First then, they are exhorted "to lay aside" certain evil tendencies and dispositions, by which exhortation two fundamental truths are suggested to us. First, that men – all men – are naturally prepossessed with these evils. Man is not born into this world as tabula rasa – a blank sheet of paper – upon which impressions are made from the outside; he does not start life from a point of moral-ethical neutrality, but the seed of all evil he brings into the world with him. From his mother's womb "he was shapen in iniquity; and in sin did his mother conceive him" (Ps. 51:5). Indeed, these evil seeds improve and grow by the influence and example that is round about him, but their root and origin is in his very nature. The Apostle does not say, "beware of putting these things on", but he exhorts them "to put them off". "Our hearts," says Leighton, "are by nature no other than cages of these unclean birds, malice, envy, hypocrisies, etc."
And the second truth that is suggested is that these "unclean birds" are not automatically set to flight at our regeneration, but they still indwell in the Christian's heart, and he is exhorted "to lay them aside", "to put them off". Notice, the Apostle does not say "beware that they enter not again into your hearts", but rather "lay them aside".
Now, what are these evils which the Christian is exhorted to "lay aside"? The first mentioned is all malice, meaning wickedness as an evil habit of the mind. It signifies malignity, ill-will, malevolent disposition whereby one procures or wishes another's evil.
The next is all guile, or deceit. It is descriptive of all fraudulent and deceitful means for gaining an end. It is the general term for all unfaithfulness and dishonesty in dealing with others from the most refined to the grossest.
Then is hypocrisies, a term meaning to pretend to be what one is not.
Next, the Apostle mentions envies, a word referring to that uneasiness which a malignant person feels in the happiness of the object of his ill-will, and the restless, painful desire he has to deprive him of his advantage. "Malice and envy," says Leighton, "are two branches growing out of the same bitter root … Malice is properly the procuring or wishing another's evil; envy, the repining at his good; and both these vent themselves by evil speaking."
Lastly, he mentions evil-speakings which refers to all whisperings, backbitings, slanders, insinuations, and hinting at faults.
It is to be noticed also that all these evils are in the plural, suggesting both multiplicity as well as variety of each of them in the heart of every man.
Now, the Apostle exhorts them not to cover these unsightly deformities of the old man in them "with the veil of an assumed courteousness and politeness, or sanctimony" (J. Brown), but to eradicate them; not to modify them, but to mortify them, and to cast them out and to cleanse and purify the heart from their foul character, that they may "desire the sincere milk of the word". The two cannot co-exist, but are mutually exclusive; for quoting Leighton again,
Can there be anything more contrary than the good Word of God, as the Apostle calls it, and those evil speakings? than the Word that is of such excellent sweetness, and the bitter words of the malignant tongue? than the Word of life, and the words full of deadly poison? For so slanders and defaming of our brethren are termed. And is not all malice and envy most opposite to the Word, that is the message of peace and love? How the gall of malice and this milk of the Word agree? Hypocrisy and guile stand in direct opposition to the name of this Word, which is called the Word of truth.
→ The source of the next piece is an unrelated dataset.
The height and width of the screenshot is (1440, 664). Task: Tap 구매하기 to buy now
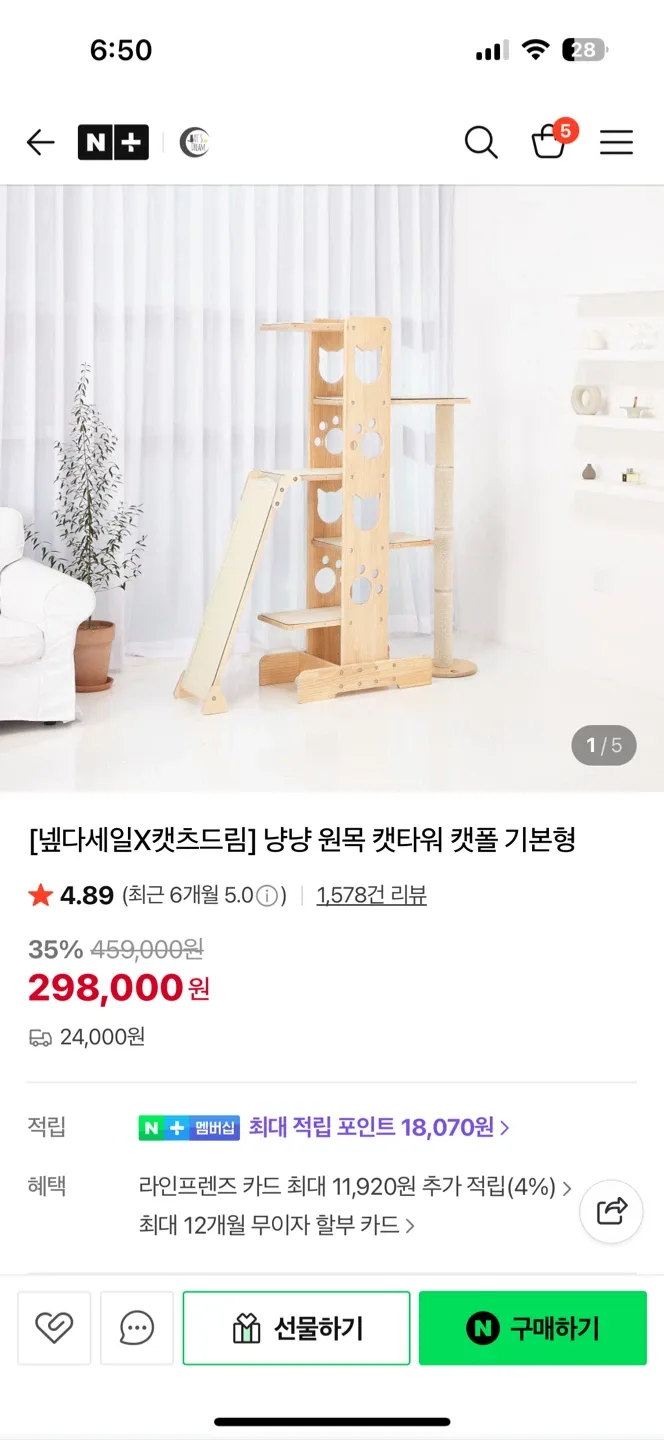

But just to lay these evils aside is not enough. This is only negative; it is first, it is necessary, but it is negative, and to stop there may make us good moral men, but certainly cannot make us Christians. Therefore, Peter proceeds to the second part of the exhortation, the positive side of it: "Laying aside … desire."
"Desire," the Apostle says, "the sincere (meaning pure, unmixed, unadulterated) milk of the word," to the end that "ye may grow thereby." The Christian is a spiritual, "new-born babe", and as any new-born babe is expected to develop and grow in size, in strength, in intelligence, so also in the case of the spiritual "new-born babe" – growth is a requisite.
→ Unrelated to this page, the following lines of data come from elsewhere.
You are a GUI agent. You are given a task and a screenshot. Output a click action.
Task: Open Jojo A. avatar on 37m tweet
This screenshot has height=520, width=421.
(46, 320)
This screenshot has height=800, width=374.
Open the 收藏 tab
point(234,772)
Notice that both regeneration as well as the sustaining and development of that new life is effected by the Word of God, for we are "born again, not of corruptible seed, but of incorruptible, by the Word of God, which liveth and abideth forever," and being born again, we are to "desire the sincere milk of the Word that we may grow thereby."
What does this growth involve? In what must a Christian grow? As a spiritual new-born babe, the Christian, the Apostle says elsewhere, must "grow in grace and in the knowledge of the Lord." He must grow in the knowledge of the only true God and the Lord Jesus Christ, His only begotten Son, Whom to know is life eternal.
Now, the Christian does know God; he does know the Lord Jesus Christ, else he cannot be a Christian. The Lord is revealed to him by faith. He believes everything that is said in the Holy Scriptures regarding the revelation God makes of Himself. He has tasted that the Lord is good; he sees Him now as in a mirror darkly, and what he knows of Him makes him desire to know Him even as he is known by Him. Paul prays for the Christian people of Ephesus that "the eyes of their understanding being enlightened, they may know … what is the exceeding greatness of his power to us-ward who believe, according to the working of his power." And as for himself, he says, "I count all things but loss for the excellency of the knowledge of Jesus Christ my Lord." To know more of His glory, His purity, His holiness, His love, His justice. To know Him that he may learn to fear Him, reverence, adore, and love Him, and to live in all holiness and purity before Him.
Moreover, he must grow in the knowledge of "the power of his resurrection and the fellowship of his sufferings, being made conformable unto his death." In other words, he must grow in the faith of the truth as it is in Christ Jesus. He must grow in reliance on the free grace of God, the finished work of the Lord Jesus Christ, the indwelling of the Holy Spirit in the heart of the believer.
He must grow in a deeper awareness of his own wretchedness and utter unworthiness; greater conviction of his sinfulness; his own helplessness and utter dependence upon the grace and power of God in all things. He must learn that "without Him we can do nothing."
Finally, he must grow in grace, that is, in those gracious outworking of the Holy Spirit in his heart and life. He must grow in humility, in abhorrence and hatred of sin, in knowledge of himself, in vigilance against temptations and devices of Satan, in love of holiness, in zeal for the divine honour, love for the brethren, love for the lost souls and the furtherance of God's cause in the world.
But how does a Christian grow to spiritual maturity? There is but one means, one spiritual food provided whereby we may grow and that is the Word of God – "the sincere milk of the word," as the Apostle calls it. It is by feeding upon the pure Word of God, by meditating upon it, and by the enlightening and instructing of the Holy Spirit in the truths revealed therein that one grows in the knowledge of these glorious truths. Apart from Scriptures there is no other source whereby we may know the Lord, His grace, His salvation. There the Lord reveals to us His own self, His attributes, His plan of salvation, the Covenant of Redemption, the Lord Jesus Christ, Who is offered as the surety of that Covenant. All these glorious truths God revealed to us in the Holy Scriptures. Let the reader examine himself whether he is made alive to this spiritual food; whether he feeds upon it; whether he knows anything of this "laying aside all malice, and all guile, and hypocrisies, and envies, and all evil speakings," and of this craving, this desiring "the sincere milk of the Word, that he may grow thereby"; grow in grace and in the knowledge of the Lord.